Keywords:BVOCs, Isoprene, Formaldehyde, OMI satellite observation, Chemistry-transport model

This study evaluates global distribution and budget of atmospheric formaldehyde using satellite measurements and global chemistry-transport model simulations, particularly focusing on the roles of global emission of biogenic VOCs (BVOCs) and methane oxidation. Formaldehyde (HCHO) is chemically produced by oxidation of methane (CH4) and volatile organic compounds (VOCs) in the atmosphere, and hence its global budget can be used for deriving methane concentrations and VOCs emissions. For simulating global HCHO, this study uses a global chemistry-transport model CHASER (MIROC-ESM version) which considers detailed chemistry in the troposphere and stratosphere with an on-line aerosol simulation including production of particulate nitrate and SOA. We use the NCEP reanalysis data (FNL) for constraining the model’s meteorology.
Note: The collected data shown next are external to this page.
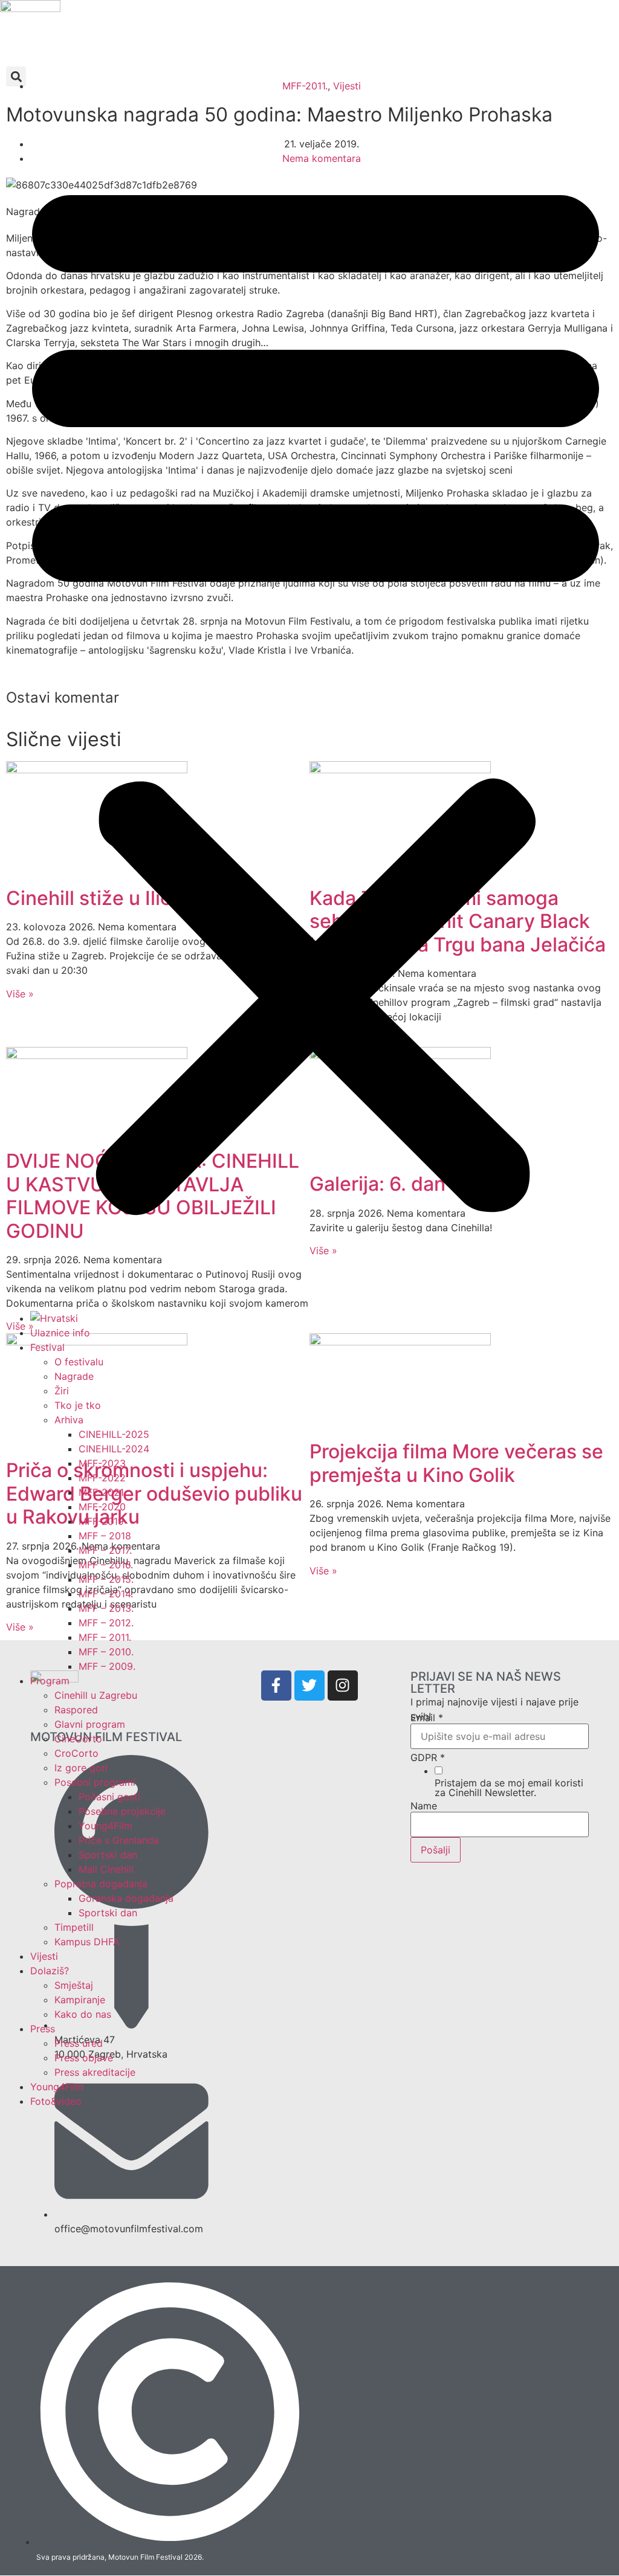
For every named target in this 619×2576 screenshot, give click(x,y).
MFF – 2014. (106, 1594)
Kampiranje (79, 2000)
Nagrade (74, 1376)
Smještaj (73, 1985)
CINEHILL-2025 (114, 1434)
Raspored (76, 1710)
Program (50, 1681)
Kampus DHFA (87, 1942)
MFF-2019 (101, 1521)
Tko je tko (77, 1405)
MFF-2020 (102, 1507)
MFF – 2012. (106, 1623)
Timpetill (74, 1927)
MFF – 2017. (105, 1550)
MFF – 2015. (106, 1579)
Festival (47, 1347)
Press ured (78, 2043)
Anthropogenic and biomass burning emissions are specified using the EDGAR-HTAP2 and MAC inventories, respectively. For a base emission of BVOCs, we employ calculation by the land ecosystem/trace gas emission model VISIT (Ito et al., 2008) and MEGAN (Guenther et al., 2006) for 2000-2012. In this study, global emission of BVOCs is first estimated employing a series of emission sensitivity simulations by CHASER in combination with the global and regional HCHO distributions derived from the OMI satellite observation. As a result, the global emission amount of isoprene (a major component of BVOCs) is estimated at 300 - 400 TgC yr-1, suggesting that the current estimates as by the VISIT and MEGAN land-ecosystem models (> 500 TgC yr-1 for isoprene) are probably overestimated. For the global budget of HCHO, the model with global isoprene emission of 400 TgC yr-1 estimates a major contributions from the CH4 oxidation (ca. 66%) to the global production of HCHO, which is followed by oxidation of BVOCs (ca. 21%) and anthropogenic and biomass burning related VOCs (ca. 13%). The CH4 contribution to the global HCHO production, inferred from the OMI HCHO observation, is about 71%, significantly larger than the above-estimated value, suggesting that global isoprene emission may be less than 300 TgC yr-1 or that anthropogenic VOCs emissions in the current inventories may be overestimated.